Although the large-scale upper tropospheric circulation patterns are similar (Fig. 1d, e), with anticyclones over the Tibetan Plateau and the midlatitude Eurasian continent, the difference (Fig. 1f) highlights an anomalous wave-train with centres located around the Philippines, Japan and East Siberia. This tripole pattern is similar to the climate anomaly pattern that dominates variations in the EASM (Hirota et al. 2005) and essentially describes changes in the position and strength of the North Pacific anticyclone and the subtropical jet. Hirota and Takahashi (2012) argue further that the moist processes associated with changes in the precipitation distribution act to strengthen the circulation anomalies.
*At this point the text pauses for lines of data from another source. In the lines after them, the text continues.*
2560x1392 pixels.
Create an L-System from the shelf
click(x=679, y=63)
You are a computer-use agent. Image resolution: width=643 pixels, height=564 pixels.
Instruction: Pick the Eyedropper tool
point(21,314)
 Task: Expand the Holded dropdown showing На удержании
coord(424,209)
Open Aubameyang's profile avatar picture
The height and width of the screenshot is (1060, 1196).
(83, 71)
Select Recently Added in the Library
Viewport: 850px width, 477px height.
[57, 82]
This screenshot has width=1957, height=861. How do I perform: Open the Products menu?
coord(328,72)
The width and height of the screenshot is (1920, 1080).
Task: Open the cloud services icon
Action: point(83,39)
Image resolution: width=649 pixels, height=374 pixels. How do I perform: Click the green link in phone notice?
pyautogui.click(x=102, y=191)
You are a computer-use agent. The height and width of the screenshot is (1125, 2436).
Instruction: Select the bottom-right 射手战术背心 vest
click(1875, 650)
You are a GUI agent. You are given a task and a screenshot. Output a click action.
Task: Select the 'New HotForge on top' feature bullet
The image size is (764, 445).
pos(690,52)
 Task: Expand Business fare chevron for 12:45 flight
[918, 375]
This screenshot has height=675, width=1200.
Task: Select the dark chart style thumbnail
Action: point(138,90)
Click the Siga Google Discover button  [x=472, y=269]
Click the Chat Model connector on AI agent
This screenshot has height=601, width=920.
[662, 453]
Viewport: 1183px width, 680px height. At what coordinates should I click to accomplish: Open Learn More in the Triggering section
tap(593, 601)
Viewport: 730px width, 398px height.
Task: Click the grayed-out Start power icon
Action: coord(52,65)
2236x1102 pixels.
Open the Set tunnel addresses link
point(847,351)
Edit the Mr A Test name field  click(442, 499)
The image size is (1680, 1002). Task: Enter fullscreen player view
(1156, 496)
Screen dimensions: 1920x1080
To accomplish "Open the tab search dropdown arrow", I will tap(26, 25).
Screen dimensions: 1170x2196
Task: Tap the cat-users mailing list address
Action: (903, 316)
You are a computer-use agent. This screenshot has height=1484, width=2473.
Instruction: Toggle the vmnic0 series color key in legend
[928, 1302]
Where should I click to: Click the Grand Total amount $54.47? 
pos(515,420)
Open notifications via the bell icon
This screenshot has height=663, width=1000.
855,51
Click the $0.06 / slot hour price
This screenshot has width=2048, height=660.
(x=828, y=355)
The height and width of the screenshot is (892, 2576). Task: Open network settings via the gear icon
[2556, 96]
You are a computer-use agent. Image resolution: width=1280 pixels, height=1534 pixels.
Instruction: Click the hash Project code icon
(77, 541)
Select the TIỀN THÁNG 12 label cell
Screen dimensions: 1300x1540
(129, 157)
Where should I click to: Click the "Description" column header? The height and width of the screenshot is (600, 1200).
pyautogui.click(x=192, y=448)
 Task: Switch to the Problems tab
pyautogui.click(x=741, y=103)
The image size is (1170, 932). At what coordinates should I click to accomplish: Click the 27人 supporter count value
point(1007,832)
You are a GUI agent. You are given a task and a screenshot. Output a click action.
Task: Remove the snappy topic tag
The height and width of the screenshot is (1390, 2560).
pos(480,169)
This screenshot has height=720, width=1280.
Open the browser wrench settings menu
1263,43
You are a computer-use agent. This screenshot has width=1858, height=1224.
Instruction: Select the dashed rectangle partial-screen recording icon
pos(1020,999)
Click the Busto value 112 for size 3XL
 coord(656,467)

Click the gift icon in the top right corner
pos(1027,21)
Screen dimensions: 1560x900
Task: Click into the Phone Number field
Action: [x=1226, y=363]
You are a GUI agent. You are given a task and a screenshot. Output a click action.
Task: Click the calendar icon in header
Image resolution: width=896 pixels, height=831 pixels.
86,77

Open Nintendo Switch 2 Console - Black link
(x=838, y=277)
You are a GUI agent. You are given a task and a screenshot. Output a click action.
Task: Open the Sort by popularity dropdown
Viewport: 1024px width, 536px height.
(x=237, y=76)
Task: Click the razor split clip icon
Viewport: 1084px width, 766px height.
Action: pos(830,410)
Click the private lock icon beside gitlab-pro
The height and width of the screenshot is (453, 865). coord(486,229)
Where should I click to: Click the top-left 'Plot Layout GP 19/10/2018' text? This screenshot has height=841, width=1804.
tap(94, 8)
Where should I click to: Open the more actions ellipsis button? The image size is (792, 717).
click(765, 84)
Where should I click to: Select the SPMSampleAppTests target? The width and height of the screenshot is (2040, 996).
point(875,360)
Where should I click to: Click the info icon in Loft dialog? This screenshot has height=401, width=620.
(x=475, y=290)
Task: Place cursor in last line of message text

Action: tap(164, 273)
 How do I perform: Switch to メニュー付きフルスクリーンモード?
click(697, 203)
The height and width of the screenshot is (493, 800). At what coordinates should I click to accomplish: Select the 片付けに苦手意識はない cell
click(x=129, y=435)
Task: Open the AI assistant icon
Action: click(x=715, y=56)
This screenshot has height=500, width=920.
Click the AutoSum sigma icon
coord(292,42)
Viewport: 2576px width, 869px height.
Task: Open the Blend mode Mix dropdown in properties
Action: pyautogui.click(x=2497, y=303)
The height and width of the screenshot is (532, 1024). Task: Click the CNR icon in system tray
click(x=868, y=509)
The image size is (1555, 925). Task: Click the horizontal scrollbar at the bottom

Figure 2 shows the mean of precipitation over China and 850 hPa wind for the months from June to August in the 1,000-year control simulation, and from observations and reanalyses. There is overall similarity, but the seasonal evolution in observations shows a large shift in rainfall northwards over East China from June to July, associated with the Mei-Yu Front, and then a withdrawal to the south in August, accompanied in turn by a northward penetration and then weakening of the southerly wind. The model does not really capture this behaviour. The main characteristic of the difference for each month is the generally wet bias over China. However, dry biases occurring over the lower reaches of the Yangtze River valley in June, over the Yellow River valley in July and August indicate less latitudinal movement of monsoon rainfall in the simulation. Associated with these local dry biases in the model, cyclonic circulation biases in the low-level atmosphere exist over the surrounding subtropical ocean area. Together with anticyclonic cells over the tropical northwest Pacific and the north of Japan, there are indications of a wave-pattern along the East Asian coast during summer, consistent with Fig. 1c. As noted above, the wave-like pattern with its divergence and dry biases over East China may be associated with the wet bias over the Maritime Continent and Philippines.

Fig. 2
figure 2

Monthly mean precipitation (mm/day) over China only and 850 hPa wind (m/s) from June to August (left to right) for the 1000 year control run of HadCM3 (top), observed using rain gauge data and ERA-40 (mid), and differences (bottom)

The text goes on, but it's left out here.